Melihatku yang tetap melanjutkan makanku, ia tidak menanggapi lagi. Hanya duduk di hadapanku dan memesan seporsi nasi uduk.
Tubuhnya yang mungil membuatku harus sedikit menunduk melihatnya. Perawakannya kurus, wajahnya lonjong, kulitnya kuning langsat.
"Teh" ia menyadarkanku.
"Kita belum kenalan," ia menjulurkan tangan kanannya.
"Oh iya.. mmm.. aku Arin" aku membalas uluran tangannya. Kenalan doang aman, kan?
"Gilang, 13 tahun, anak pak Asep"
Aku tertawa, "gak nanya ayah kamu sumpah"
"Ya siapa tau. Soalnya pak Asep ganteng siapa tau mau tau"
Setelah perbincangan-perbincangan selanjutnya yang semakin tidak jelas, aku dan Gilang hanya diam, sibuk menghabiskan nasi uduk masing-masing.
"Teh, nanti siang makan apa?" Ia kembali membuka percakapan.
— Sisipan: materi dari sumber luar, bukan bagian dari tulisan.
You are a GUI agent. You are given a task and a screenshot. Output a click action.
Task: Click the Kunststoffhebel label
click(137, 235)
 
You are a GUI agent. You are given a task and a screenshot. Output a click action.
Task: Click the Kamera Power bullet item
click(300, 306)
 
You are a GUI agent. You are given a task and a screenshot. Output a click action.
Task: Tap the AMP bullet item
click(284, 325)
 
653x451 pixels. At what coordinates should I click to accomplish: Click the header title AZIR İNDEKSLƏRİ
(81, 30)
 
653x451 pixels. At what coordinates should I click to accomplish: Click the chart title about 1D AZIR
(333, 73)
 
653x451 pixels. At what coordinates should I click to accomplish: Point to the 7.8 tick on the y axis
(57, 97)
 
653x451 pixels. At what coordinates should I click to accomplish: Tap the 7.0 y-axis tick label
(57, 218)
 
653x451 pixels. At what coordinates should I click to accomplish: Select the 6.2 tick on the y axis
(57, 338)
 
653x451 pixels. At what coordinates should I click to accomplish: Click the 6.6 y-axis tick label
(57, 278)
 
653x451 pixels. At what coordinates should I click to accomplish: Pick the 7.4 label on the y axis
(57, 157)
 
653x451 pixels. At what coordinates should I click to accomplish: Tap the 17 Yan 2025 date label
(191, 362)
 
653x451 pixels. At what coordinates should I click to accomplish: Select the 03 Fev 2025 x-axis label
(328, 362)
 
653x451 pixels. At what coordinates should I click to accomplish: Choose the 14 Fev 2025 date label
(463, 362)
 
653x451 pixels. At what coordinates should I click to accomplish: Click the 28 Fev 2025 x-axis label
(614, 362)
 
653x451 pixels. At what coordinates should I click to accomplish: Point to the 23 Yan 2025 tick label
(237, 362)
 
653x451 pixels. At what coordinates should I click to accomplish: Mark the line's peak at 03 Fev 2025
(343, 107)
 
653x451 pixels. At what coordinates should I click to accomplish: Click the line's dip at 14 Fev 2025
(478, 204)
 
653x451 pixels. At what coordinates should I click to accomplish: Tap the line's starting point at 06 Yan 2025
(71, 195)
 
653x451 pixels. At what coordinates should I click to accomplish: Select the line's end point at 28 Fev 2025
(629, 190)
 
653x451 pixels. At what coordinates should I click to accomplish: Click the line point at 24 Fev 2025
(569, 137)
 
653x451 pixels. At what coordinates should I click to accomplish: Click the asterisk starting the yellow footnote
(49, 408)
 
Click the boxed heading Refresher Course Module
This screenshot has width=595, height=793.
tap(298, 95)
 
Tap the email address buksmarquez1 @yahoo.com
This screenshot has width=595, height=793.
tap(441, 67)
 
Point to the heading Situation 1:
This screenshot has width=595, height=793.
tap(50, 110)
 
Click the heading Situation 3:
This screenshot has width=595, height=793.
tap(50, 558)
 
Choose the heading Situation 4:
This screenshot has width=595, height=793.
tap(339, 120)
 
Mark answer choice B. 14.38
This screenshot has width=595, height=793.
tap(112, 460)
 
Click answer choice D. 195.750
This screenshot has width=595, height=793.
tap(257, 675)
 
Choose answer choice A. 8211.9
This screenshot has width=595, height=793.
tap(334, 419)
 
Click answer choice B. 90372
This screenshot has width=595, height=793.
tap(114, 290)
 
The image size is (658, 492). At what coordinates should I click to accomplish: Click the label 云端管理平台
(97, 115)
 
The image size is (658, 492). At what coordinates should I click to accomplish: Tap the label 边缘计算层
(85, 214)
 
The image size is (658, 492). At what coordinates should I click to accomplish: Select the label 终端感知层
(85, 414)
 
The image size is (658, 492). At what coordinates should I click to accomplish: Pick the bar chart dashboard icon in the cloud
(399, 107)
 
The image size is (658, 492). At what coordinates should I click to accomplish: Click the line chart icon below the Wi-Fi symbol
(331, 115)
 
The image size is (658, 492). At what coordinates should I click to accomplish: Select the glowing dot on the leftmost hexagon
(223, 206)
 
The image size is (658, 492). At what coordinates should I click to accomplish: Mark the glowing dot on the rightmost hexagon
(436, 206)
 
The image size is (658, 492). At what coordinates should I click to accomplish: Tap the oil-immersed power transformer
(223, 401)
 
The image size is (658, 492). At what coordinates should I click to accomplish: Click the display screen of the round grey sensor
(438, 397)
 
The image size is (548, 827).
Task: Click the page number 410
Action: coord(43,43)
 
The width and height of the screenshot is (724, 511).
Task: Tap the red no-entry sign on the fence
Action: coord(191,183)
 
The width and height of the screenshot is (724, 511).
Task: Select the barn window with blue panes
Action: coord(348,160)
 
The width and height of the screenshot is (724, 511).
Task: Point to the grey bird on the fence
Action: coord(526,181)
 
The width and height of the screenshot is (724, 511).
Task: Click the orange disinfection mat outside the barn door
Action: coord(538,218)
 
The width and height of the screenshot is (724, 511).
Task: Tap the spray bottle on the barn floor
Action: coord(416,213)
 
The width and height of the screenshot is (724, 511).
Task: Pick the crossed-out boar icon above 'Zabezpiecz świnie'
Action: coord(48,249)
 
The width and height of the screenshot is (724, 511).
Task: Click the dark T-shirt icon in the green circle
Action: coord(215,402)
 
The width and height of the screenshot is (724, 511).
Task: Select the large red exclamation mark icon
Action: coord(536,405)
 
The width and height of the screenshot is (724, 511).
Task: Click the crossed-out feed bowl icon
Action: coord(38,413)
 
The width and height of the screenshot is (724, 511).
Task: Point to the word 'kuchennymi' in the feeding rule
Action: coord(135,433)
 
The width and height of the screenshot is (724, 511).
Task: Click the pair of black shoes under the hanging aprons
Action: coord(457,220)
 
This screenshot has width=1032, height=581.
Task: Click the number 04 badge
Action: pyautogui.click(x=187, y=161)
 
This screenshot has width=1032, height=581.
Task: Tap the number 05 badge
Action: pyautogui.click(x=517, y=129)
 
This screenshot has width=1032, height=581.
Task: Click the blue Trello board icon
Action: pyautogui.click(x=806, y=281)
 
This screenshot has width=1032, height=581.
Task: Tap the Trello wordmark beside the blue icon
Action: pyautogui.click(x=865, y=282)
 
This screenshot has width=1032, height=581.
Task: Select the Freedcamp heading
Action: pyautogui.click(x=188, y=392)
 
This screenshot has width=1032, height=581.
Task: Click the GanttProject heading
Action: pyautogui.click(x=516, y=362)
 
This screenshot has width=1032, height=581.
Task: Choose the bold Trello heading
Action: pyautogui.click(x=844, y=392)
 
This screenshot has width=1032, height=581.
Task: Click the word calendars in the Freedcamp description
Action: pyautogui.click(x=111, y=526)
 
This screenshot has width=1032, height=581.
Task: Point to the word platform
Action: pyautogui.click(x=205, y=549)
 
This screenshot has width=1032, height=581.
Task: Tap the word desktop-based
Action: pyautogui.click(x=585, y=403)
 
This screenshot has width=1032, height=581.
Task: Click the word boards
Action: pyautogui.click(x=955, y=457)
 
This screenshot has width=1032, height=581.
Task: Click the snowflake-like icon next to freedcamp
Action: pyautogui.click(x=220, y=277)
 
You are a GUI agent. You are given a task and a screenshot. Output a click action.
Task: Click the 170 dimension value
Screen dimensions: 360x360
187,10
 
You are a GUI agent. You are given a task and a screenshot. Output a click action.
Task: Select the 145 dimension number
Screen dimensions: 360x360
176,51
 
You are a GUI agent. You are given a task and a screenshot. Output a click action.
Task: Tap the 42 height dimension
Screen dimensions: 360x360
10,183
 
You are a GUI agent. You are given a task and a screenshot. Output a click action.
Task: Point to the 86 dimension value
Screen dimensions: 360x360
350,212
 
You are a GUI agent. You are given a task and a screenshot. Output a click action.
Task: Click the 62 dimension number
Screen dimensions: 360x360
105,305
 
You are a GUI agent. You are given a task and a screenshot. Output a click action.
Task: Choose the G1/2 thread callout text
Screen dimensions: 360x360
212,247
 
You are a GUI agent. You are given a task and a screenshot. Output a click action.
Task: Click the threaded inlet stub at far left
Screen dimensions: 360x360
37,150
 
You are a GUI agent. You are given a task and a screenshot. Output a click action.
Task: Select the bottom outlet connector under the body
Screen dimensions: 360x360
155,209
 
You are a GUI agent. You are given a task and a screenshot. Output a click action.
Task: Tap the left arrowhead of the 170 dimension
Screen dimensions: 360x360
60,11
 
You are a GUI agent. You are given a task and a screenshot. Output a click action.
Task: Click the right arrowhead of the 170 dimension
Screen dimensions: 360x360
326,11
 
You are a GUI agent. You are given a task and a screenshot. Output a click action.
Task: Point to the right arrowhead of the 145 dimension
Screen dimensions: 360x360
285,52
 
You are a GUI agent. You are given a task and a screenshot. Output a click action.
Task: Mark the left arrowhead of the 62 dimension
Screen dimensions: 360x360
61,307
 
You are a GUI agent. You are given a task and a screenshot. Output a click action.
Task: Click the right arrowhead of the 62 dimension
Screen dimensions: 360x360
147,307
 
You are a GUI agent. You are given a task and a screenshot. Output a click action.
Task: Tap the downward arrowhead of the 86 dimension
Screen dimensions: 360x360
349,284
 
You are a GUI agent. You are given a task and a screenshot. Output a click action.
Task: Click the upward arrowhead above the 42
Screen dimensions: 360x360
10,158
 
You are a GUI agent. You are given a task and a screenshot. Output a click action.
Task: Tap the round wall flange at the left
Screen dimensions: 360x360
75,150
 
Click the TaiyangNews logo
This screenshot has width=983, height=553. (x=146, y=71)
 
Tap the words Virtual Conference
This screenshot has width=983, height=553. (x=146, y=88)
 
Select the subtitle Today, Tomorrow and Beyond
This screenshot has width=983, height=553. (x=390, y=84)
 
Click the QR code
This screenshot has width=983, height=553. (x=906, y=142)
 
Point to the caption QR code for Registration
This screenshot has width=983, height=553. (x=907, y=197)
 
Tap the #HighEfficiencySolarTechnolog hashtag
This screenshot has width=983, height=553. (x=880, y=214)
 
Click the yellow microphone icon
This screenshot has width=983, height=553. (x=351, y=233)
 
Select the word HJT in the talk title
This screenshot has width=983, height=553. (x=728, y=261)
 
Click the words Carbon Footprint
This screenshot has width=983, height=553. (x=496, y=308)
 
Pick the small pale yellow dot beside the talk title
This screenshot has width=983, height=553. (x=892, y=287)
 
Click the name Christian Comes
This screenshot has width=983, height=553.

"Tergantung mama masak apa"
"Balapan makan semur jengkol disini yuk!"
Kan, random banget.
KAMU SEDANG MEMBACA
Until One Day
RomanceArin, 20 tahun, seorang mahasiswi dan pecinta warna pastel. Tinggal di kos Mawar dengan tentram dan bahagia. Sampai suatu saat, bocah kecil datang lagi dari masa lalunya. "Teh Arin, kalo suatu saat nanti sampe suka sama aku, traktirin semur jengkol...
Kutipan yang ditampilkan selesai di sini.